The idea, Leutz said, is that consumers and shareholders will see the damage and force companies to get cleaner.

Outside economists agree.

Leuz and his colleagues used a private analysis firm to find or estimate the carbon emissions of some publicly traded companies and analyzed the carbon pollution of 14,879 companies. They then compare them to company revenue and profits.

The calculations show “which activities are particularly costly to society from a climate perspective,” Leutz said. However, he cautioned, “it would not be right to blame the companies alone. It is impossible to divide responsibility for these damages between the companies that make the products and the consumers who buy them.”

Leutz said the calculations were for a small fraction of global companies, with many public companies not included and private companies not listed at all.

Instead of identifying or teasing out individual companies, economists group companies by industry and country. They only use direct emissions, not what happens downstream. So the gasoline in your car doesn’t count toward oil company emissions or corporate carbon emissions. The calculation uses the US Environmental Protection Agency’s cost of CO2 emissions of $190 per ton, and the study does not give a bottom-line figure in dollars, only a percentage of profit and revenue. Leutz didn’t estimate the amount in the trillions of dollars until asked by The Associated Press.

At $190 a ton, the average utility’s losses are more than double its profits. The materials manufacturing, energy and transportation industries all suffered losses that outstripped profits on average.

On the other hand, the average climate loss in banking and insurance is less than 1% of its profits.

When looking at companies by country, Russia and Indonesia have the highest levels of corporate climate damage, while the UK and the US have the lowest. Leutz said this reflects the age and efficiency of the company, as well as the type of industry in the country in which it operates.

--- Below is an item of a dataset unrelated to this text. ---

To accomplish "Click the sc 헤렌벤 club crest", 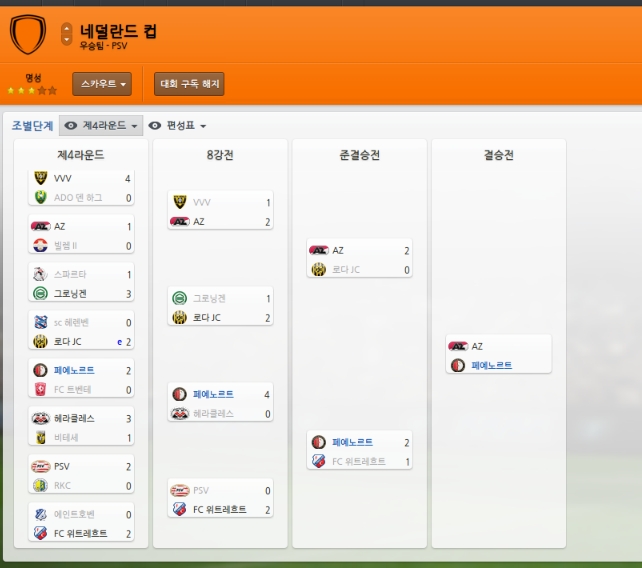I will [x=41, y=322].

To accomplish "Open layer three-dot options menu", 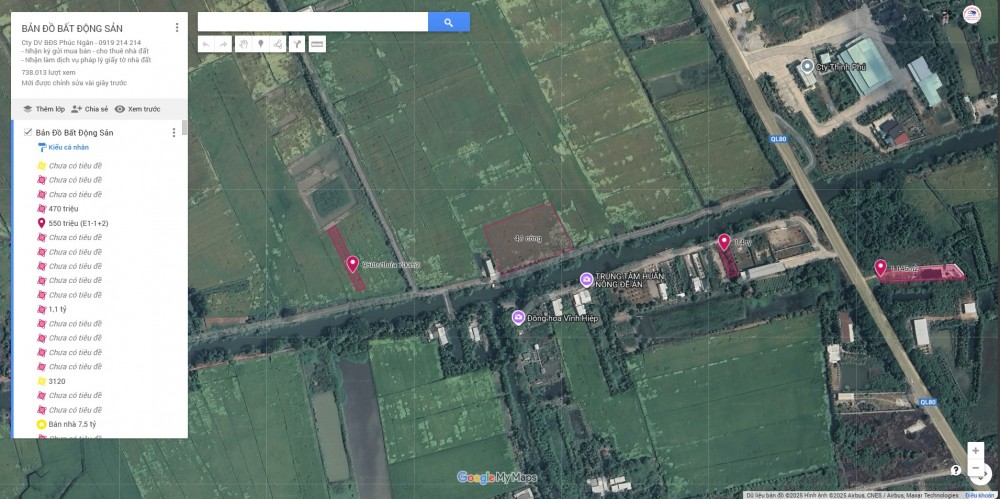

This section of the New Jersey Turnpike in Carteret, NJ is crowded with multiple emission sources.

Kena Betancur/VIEWpress

Current accounting system ‘a mess’

Several outside experts said the study made sense to a certain extent, while some found problems with the choice of what was calculated and said not counting downstream emissions was a problem. Bill Hare, chief executive of Climate Analytics, which studies global emissions and efforts to reduce them, said that because it wasn’t counted, it “doesn’t provide the incentives to reduce those emissions to the levels needed”.

“The results are important, but perhaps not that surprising,” said Stanford University economist Marshall Burke. “The bigger takeaway is the number of caveats required to do this analysis, which suggests that our emissions accounting system It’s such a mess right now.”

Greg Maran of Appalachian State University, who tracks emissions in countries around the world, said: “Good data really lets us know who is producing what consumers want while contributing the least to climate change.”

Paul Romer, a Nobel laureate and former World Bank economist, said loss estimates were useful but needed to be interpreted precisely, “without a moral framework and an impulse to induce punishment.”

Romer cites his move from New York to Boston as an example. The initial move will be affected by the moving company’s corporate carbon damage, but when he removes some books from the house, they won’t. Misusing company carbon emissions data could put the moving company out of business and he’ll be driving his stuff so the total carbon footprint doesn’t change. Switching to zero-carbon fuels makes more sense, he said.


The AP’s climate and environment coverage is supported by several private foundations. See more about AP’s climate initiative here. The Associated Press is solely responsible for all content.